REQUIREMENT
Which lines of the records contain "Task"? Collect every one of them.

BEGIN DATA UNDER STUDY

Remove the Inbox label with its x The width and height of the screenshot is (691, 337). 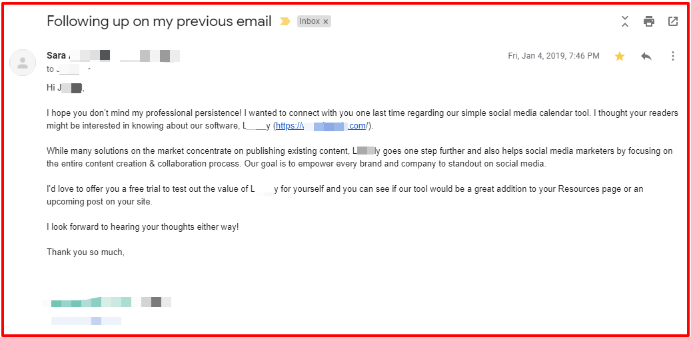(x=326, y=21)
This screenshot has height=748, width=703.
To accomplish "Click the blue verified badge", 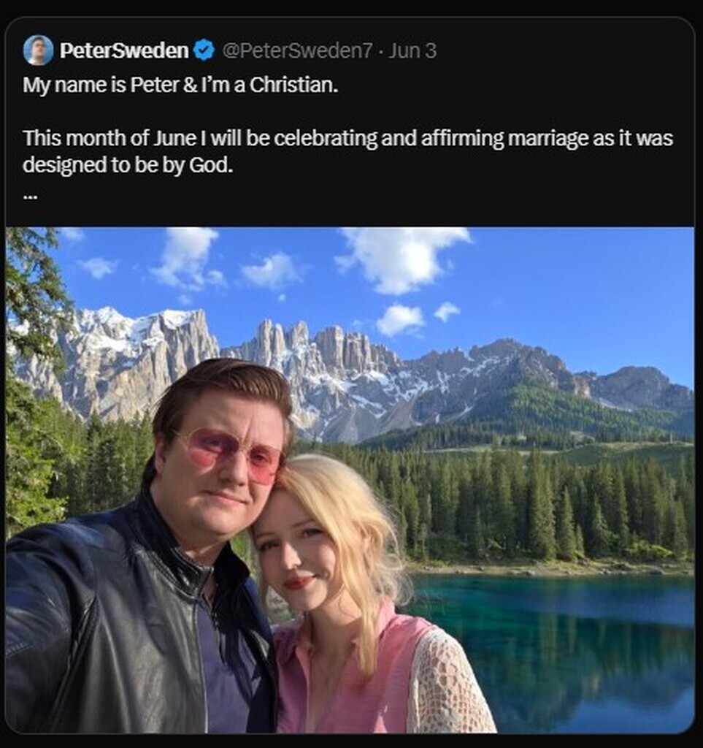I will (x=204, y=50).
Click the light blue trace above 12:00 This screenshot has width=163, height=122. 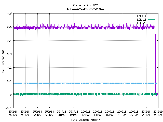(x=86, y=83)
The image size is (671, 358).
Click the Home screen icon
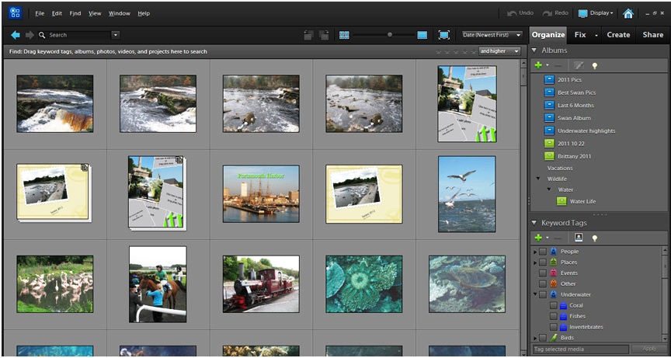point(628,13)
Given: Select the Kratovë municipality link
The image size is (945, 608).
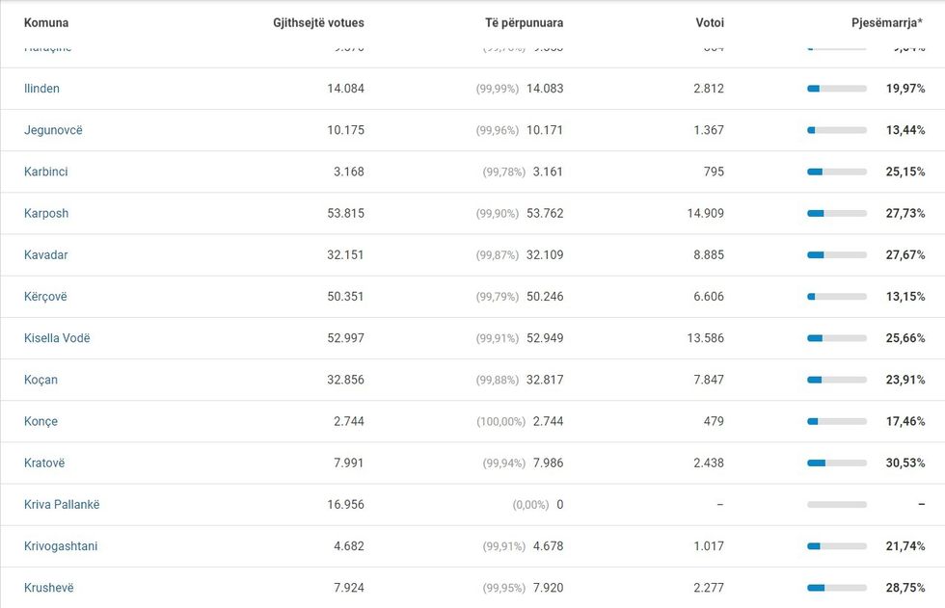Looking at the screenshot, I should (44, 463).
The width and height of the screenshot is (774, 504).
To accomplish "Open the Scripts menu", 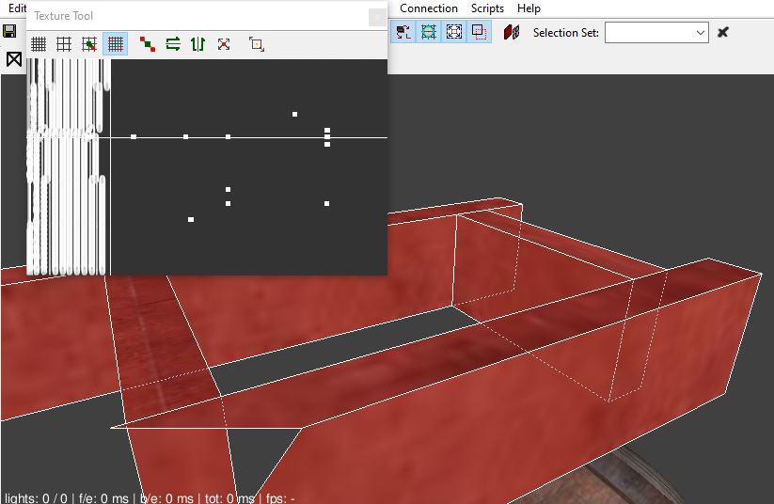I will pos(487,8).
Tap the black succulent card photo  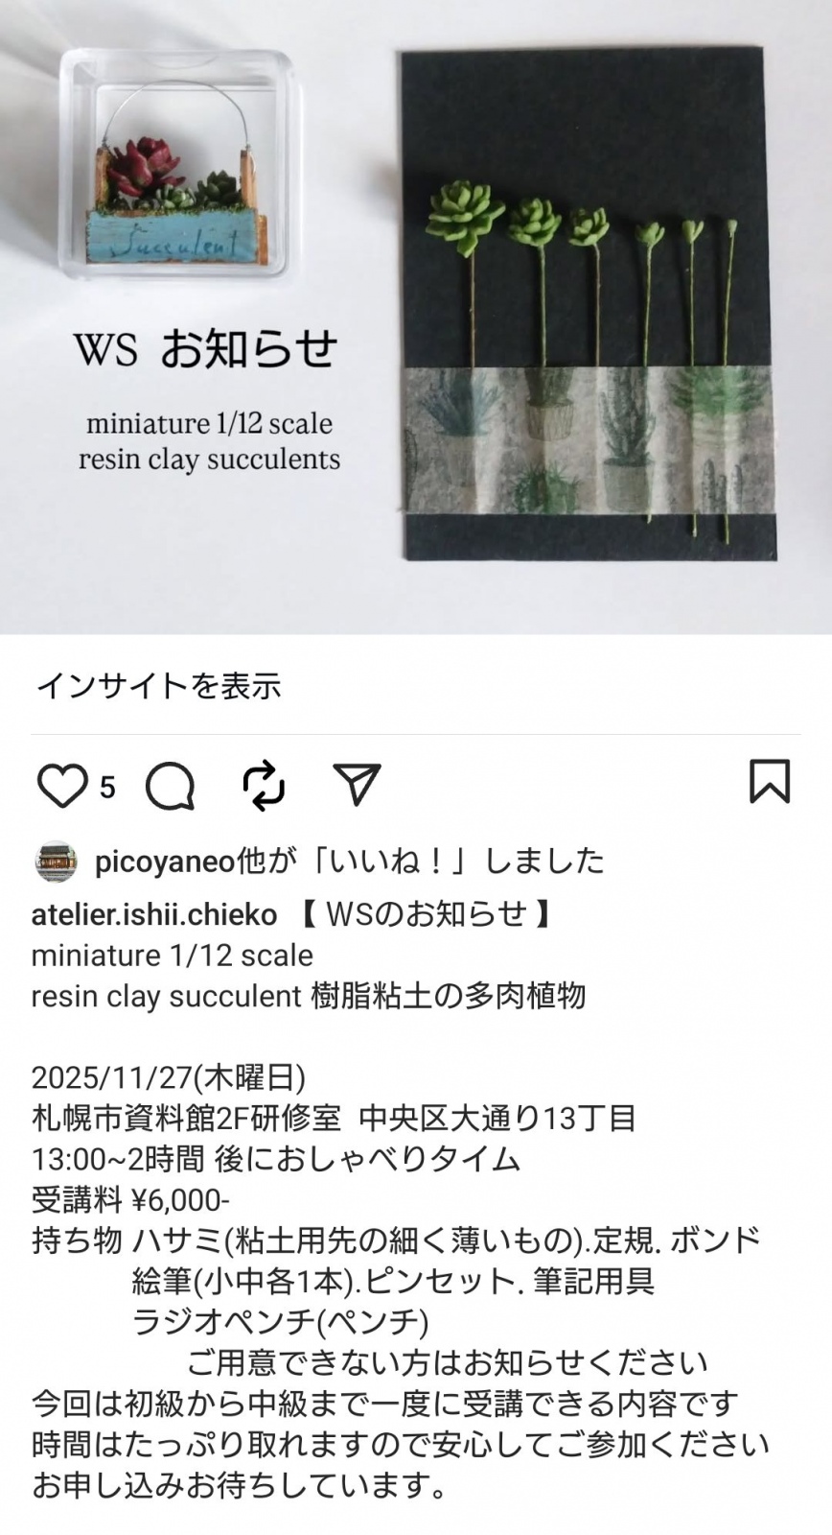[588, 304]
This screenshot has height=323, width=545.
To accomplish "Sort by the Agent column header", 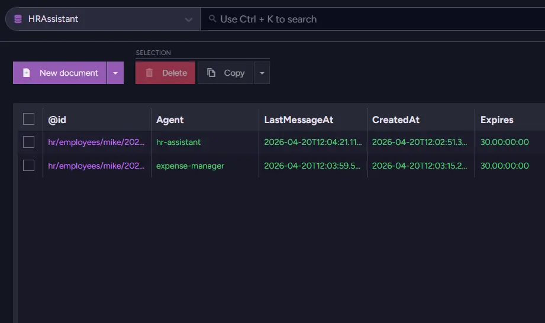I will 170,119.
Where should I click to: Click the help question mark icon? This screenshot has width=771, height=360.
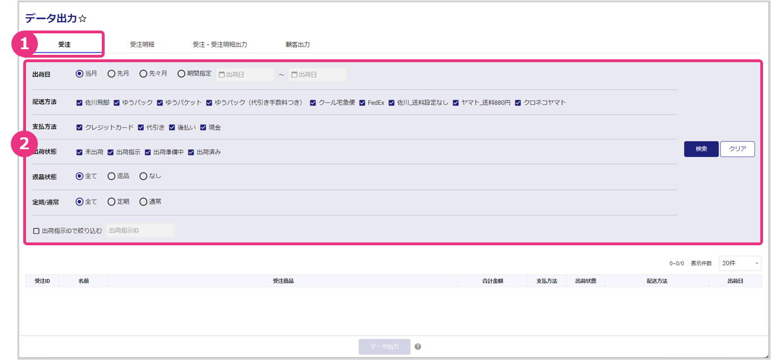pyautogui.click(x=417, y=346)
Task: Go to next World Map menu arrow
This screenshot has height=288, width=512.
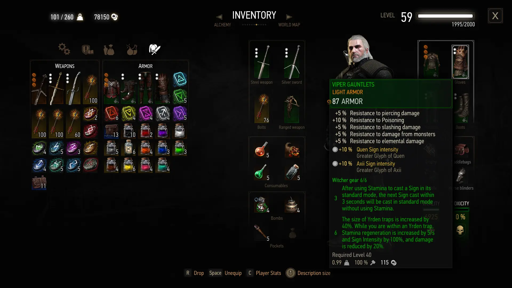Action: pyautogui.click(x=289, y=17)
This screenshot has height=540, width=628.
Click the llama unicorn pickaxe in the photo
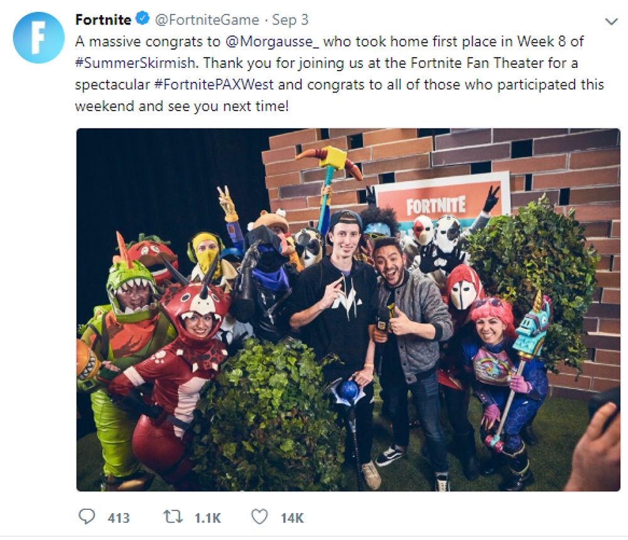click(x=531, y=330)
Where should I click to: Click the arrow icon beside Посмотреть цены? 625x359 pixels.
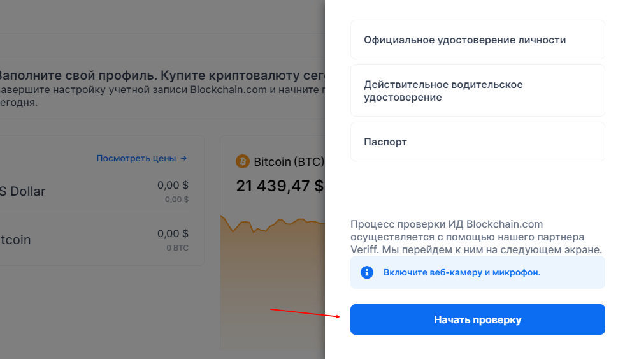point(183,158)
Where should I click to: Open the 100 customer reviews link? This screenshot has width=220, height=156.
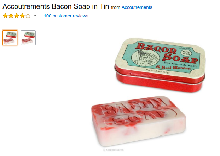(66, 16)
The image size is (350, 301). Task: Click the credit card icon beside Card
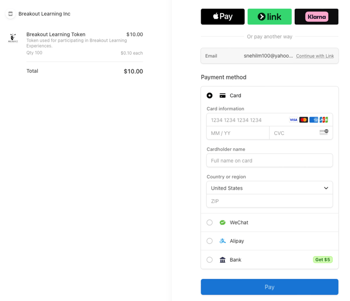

END DATA UNDER STUDY

EXERCISE RESPONSE
Task: Go to next World Map menu arrow
The image size is (350, 301). Task: Click the credit card icon beside Card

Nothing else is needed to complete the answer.